When the relationship is contentious, I always recommend that, emotionally, parents step back far enough to not get battered by the things their kids say to and about them. The trick is to find the balance so that you don’t step back so far that you lose connection. So how do you do that?
- Take your sail out of their wind ~Allow them to blow themselves out while you avoid getting battered by their wind. Walk away. Let them know you will be back when things are calmer. Do NOT say, “When YOU are calm.” This just escalates their feelings. No good will come from that.
- Do NOT engage with them if they are being mean or dis-respectful. YOU need to set the precedent. Re-engage as soon as the attitude changes. Do not hold a grudge. Focus on the behavior you want.
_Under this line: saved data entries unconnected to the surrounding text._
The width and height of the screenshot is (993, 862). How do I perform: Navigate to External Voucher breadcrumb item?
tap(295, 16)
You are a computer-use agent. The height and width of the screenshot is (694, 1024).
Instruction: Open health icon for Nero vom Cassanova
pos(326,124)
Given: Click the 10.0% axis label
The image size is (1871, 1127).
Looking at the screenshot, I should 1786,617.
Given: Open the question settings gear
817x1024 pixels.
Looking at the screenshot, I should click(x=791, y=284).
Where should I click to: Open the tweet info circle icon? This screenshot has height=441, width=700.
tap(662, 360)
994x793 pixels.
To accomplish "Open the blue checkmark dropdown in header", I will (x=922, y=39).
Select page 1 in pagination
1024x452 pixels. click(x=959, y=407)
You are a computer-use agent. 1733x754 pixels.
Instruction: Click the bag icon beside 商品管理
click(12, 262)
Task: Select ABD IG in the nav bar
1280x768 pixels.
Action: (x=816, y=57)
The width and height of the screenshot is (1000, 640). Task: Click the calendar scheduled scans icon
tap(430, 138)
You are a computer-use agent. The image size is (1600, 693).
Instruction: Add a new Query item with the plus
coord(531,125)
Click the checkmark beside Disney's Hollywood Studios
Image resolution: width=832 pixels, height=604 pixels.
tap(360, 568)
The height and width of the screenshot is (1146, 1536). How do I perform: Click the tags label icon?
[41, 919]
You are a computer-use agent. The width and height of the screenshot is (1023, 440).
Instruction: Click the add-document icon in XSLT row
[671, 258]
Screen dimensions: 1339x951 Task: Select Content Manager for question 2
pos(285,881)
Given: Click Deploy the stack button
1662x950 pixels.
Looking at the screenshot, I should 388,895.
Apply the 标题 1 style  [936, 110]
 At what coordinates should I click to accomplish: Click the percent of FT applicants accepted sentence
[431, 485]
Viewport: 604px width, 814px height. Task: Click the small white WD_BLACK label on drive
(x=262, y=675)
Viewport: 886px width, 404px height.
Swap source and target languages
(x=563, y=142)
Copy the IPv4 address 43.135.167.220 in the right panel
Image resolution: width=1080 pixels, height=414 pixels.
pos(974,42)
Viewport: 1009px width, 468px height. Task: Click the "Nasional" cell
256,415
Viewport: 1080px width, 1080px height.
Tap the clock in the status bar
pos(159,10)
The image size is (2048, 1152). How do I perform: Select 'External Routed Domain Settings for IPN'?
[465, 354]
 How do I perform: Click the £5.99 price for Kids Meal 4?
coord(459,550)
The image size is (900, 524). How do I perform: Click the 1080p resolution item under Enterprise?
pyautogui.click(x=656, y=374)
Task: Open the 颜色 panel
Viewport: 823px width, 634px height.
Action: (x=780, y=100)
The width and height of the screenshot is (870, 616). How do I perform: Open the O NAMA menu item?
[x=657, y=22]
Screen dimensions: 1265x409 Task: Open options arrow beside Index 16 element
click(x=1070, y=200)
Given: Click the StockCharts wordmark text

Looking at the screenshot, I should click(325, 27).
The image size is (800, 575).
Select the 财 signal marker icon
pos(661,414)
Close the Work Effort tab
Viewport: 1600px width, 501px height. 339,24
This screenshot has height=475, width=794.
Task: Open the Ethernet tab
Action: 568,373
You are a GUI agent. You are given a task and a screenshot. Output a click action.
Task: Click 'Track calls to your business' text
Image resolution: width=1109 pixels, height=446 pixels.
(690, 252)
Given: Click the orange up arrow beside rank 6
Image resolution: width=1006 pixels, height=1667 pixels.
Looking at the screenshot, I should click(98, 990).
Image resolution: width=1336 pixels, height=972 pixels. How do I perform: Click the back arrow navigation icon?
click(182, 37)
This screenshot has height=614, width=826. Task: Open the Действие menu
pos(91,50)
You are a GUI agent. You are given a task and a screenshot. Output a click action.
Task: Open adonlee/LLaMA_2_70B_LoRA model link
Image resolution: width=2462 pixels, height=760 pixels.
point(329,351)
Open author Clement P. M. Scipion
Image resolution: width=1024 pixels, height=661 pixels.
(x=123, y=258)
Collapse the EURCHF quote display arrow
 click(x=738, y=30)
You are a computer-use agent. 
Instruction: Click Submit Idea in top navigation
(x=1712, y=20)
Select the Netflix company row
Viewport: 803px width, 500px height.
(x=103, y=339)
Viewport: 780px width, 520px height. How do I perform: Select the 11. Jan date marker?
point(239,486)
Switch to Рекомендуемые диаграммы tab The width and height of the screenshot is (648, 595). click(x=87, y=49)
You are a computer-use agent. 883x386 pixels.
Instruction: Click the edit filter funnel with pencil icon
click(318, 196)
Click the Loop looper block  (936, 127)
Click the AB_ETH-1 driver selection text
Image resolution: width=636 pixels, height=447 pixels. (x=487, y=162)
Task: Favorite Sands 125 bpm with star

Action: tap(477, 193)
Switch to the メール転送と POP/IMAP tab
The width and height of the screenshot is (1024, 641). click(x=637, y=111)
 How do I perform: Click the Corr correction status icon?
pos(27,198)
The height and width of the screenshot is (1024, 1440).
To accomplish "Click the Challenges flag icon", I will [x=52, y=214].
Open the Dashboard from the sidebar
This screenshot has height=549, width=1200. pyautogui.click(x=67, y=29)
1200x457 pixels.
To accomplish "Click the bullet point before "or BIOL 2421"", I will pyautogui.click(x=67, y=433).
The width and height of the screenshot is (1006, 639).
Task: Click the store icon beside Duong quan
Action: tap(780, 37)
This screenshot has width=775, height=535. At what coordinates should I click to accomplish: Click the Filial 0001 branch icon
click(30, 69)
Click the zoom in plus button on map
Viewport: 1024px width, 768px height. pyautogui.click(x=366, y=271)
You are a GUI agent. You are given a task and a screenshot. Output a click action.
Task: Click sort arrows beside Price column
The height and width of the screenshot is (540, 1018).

- Do not take them places, do things for them, or buy them things when they are being/have been rude and disrespectful. It is important, when you talk to them about what you are not doing, you tell them in a way that is firm but kind. If you threaten them or are mean when you state your limits and boundaries, they just see you as being mean and they get mean back.
- Underneath any misbehavior is an unmet need…usually that need is for connection and relationship. Consider spending one-on-one time with your teen.
By the time kids leave home, most parents I know have some regrets; some “I wish I woulda…when I had the chance.” In the moment, it is hard to know what things will stay with us as the years go by. Two common regrets are:
1. “I always wish that I had spent more time with my kids when they were at home…now I have to travel to be with them.” I’ve never met a parent who has said, “Gosh. I really regret that I spent so much time with my kids when they were younger.”
2. “I wish I would have learned not to take things personally.” Hurt feelings and big emotions really get in the way of communication and relationship.
Thanks for the reminder to remember who the adult is in tense interactions.